I often get comments on various blogs suggesting idealistic solutions to various problems or difficulties we face today. Many of these comments suggest “whole-cloth” solutions, whether it be a total free-market system or the replacement of the entire income tax system with a value-added tax, or… There’s been a substantial number of these idealistic solutions over the years, but the difficulty all of them have is… there’s no practical way to get there from where we are now, except via catastrophe. History suggests, rather strongly, that civilizations either make gradual changes or ossify and collapse… or sometimes, just implode into revolution or chaos.
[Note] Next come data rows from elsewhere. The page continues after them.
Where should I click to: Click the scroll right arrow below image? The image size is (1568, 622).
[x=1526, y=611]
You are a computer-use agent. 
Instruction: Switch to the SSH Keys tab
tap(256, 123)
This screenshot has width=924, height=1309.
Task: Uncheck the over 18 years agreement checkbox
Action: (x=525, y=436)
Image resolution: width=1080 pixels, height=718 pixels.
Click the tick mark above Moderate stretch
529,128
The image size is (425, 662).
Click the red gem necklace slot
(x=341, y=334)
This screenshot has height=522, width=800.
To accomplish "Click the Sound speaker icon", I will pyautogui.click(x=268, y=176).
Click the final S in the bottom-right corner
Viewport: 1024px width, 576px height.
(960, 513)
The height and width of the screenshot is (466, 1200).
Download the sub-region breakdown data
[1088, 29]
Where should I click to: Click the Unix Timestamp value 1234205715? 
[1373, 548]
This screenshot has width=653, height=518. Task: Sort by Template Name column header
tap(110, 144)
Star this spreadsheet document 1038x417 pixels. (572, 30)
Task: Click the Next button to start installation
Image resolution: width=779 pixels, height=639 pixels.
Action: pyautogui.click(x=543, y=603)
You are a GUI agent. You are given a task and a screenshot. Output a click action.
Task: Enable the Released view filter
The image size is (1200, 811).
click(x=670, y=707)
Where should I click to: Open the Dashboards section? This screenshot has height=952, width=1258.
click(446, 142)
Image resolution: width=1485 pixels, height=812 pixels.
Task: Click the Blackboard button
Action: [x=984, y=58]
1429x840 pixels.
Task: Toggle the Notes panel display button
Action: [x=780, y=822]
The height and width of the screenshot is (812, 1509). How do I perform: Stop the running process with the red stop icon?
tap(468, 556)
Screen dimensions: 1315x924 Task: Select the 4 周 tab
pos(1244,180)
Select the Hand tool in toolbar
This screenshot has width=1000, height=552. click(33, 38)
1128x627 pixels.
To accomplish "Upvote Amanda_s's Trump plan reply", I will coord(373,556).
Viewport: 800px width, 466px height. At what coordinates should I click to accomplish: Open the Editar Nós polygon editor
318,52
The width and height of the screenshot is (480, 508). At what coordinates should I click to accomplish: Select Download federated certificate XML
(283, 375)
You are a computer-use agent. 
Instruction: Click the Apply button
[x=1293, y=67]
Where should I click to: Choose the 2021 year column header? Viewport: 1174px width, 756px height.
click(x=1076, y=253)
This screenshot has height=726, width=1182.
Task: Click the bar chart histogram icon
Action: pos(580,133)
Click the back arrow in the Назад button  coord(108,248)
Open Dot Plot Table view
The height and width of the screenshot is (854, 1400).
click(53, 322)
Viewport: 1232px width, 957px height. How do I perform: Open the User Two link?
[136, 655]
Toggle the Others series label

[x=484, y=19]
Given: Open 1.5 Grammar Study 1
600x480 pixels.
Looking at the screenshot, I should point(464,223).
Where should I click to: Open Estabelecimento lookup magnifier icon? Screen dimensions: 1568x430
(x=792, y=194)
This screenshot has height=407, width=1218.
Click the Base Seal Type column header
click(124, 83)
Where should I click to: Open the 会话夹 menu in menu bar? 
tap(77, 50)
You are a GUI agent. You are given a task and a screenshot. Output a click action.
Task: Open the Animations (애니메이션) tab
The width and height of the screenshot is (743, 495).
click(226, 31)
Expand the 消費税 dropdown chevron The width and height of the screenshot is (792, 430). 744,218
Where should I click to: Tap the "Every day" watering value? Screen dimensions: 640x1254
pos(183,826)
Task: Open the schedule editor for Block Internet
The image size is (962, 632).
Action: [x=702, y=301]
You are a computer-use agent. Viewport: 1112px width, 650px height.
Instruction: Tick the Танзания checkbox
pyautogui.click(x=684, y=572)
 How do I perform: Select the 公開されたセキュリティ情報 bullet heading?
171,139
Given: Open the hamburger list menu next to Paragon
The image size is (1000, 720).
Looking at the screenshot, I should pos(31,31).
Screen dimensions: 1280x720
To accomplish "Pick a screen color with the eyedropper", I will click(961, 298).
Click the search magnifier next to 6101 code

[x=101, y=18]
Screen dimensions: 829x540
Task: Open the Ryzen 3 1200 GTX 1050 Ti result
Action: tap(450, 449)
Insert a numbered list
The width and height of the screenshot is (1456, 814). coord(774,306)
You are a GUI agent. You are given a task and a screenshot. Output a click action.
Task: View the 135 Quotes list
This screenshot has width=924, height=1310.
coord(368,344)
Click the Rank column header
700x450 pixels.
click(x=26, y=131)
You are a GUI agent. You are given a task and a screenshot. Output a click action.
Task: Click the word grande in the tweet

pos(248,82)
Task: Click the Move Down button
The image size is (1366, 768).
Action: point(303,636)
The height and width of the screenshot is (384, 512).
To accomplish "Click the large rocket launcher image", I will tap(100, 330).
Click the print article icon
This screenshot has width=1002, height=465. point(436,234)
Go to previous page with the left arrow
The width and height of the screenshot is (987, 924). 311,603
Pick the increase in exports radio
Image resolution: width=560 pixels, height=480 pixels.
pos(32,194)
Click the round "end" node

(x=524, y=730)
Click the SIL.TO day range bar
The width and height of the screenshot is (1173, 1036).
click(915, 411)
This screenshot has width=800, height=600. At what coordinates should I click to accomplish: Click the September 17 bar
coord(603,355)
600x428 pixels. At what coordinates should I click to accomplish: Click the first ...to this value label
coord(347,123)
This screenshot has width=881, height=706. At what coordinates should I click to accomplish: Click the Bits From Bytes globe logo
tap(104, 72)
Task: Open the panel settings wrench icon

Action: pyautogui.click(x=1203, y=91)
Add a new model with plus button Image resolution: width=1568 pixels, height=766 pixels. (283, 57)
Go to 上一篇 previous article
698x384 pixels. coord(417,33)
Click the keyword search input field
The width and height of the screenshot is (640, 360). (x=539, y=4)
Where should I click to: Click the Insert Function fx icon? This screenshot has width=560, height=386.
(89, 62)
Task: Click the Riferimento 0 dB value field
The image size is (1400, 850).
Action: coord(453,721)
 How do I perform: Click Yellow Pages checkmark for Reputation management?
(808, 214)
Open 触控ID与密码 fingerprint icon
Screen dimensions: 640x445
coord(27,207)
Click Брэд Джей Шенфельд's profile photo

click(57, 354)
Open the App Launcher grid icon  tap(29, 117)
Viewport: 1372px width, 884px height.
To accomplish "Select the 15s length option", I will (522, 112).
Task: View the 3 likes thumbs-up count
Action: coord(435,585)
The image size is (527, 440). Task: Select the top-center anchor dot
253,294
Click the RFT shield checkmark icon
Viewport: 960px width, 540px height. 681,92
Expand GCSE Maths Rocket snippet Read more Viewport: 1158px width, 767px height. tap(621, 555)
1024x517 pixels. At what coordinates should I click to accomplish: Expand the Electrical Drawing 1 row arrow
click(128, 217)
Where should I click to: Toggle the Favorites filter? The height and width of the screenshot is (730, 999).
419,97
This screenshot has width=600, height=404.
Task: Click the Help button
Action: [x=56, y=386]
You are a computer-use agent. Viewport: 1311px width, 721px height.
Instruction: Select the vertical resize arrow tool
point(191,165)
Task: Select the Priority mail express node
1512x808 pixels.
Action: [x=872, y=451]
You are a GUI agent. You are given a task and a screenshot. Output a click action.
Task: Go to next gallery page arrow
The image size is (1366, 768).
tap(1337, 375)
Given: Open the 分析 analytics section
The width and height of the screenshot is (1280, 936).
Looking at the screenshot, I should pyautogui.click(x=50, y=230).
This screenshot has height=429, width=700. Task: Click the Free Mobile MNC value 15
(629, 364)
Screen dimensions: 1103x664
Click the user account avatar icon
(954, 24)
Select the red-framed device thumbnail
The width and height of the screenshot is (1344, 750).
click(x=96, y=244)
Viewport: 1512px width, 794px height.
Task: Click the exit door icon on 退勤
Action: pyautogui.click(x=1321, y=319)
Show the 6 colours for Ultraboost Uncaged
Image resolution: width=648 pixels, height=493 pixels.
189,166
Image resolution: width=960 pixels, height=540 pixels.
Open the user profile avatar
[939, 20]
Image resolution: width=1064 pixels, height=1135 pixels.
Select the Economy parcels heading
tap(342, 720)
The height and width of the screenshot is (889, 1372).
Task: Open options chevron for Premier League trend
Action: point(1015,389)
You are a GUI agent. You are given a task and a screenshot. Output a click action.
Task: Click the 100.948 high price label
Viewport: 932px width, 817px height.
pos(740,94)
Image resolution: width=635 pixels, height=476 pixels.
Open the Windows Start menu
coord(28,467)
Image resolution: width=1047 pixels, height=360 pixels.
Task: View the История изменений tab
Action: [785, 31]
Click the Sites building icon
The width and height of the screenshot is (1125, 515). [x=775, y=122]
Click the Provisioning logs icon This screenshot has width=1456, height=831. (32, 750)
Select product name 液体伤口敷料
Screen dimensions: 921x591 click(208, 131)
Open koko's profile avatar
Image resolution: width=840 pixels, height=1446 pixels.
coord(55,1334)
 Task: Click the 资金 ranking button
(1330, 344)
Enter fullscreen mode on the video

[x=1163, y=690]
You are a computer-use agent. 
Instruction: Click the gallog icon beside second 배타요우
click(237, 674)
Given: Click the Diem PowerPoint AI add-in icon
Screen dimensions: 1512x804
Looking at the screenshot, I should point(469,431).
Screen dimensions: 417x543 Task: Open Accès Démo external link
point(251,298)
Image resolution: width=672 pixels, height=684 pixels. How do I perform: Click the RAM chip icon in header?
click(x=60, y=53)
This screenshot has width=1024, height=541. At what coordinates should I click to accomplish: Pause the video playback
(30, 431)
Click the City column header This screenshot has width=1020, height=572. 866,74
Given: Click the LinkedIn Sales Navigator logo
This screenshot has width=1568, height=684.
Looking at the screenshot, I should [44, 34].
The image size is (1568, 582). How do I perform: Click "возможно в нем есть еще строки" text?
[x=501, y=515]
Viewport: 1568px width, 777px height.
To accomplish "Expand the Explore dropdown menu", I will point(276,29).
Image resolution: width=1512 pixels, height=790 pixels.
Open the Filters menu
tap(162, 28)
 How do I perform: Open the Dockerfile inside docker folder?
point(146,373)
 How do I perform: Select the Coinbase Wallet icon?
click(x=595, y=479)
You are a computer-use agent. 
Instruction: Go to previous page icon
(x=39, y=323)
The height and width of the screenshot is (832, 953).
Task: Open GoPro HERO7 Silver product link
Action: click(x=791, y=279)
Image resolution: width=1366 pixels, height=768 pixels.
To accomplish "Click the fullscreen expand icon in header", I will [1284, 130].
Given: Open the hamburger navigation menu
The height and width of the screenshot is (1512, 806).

What that means is, for example, that short of a civil war, a takeover by a dictator, or the complete and total meltdown of the banking and economic system, we are not going to see the total abolition of the welfare system as now practiced in the United States and its replacement by a totally new system. Why not? Because there’s no way to get there from where we are now, because too many people will oppose such radical change – unless our system collapses totally. Even the threat of total collapse won’t do it.
The same thing appears to be true of dealing with global warming. Until a few island chains cease to exist, until Miami and New Orleans are drowned, until New York City suffers such a storm-surge and hurricane or Nor’easter that all the subways are flooded and inoperative and the east coast is blacked out for weeks, there won’t be the economic or political support for meaningful measures… and by the time that there is, the problem will be so big that no amount resources will be able to save large sections of the planet where literally hundreds of millions of people live… and given who lives where, it appears likely that a great number of those who oppose gradual but meaningful change are going to be hit the hardest – along with a lot of those who would like change, but don’t have the power to effect it.
In the end, while ideals can prevail, they have to change underlying political or social conditions first, but when ideals conflict with physical reality, reality wins.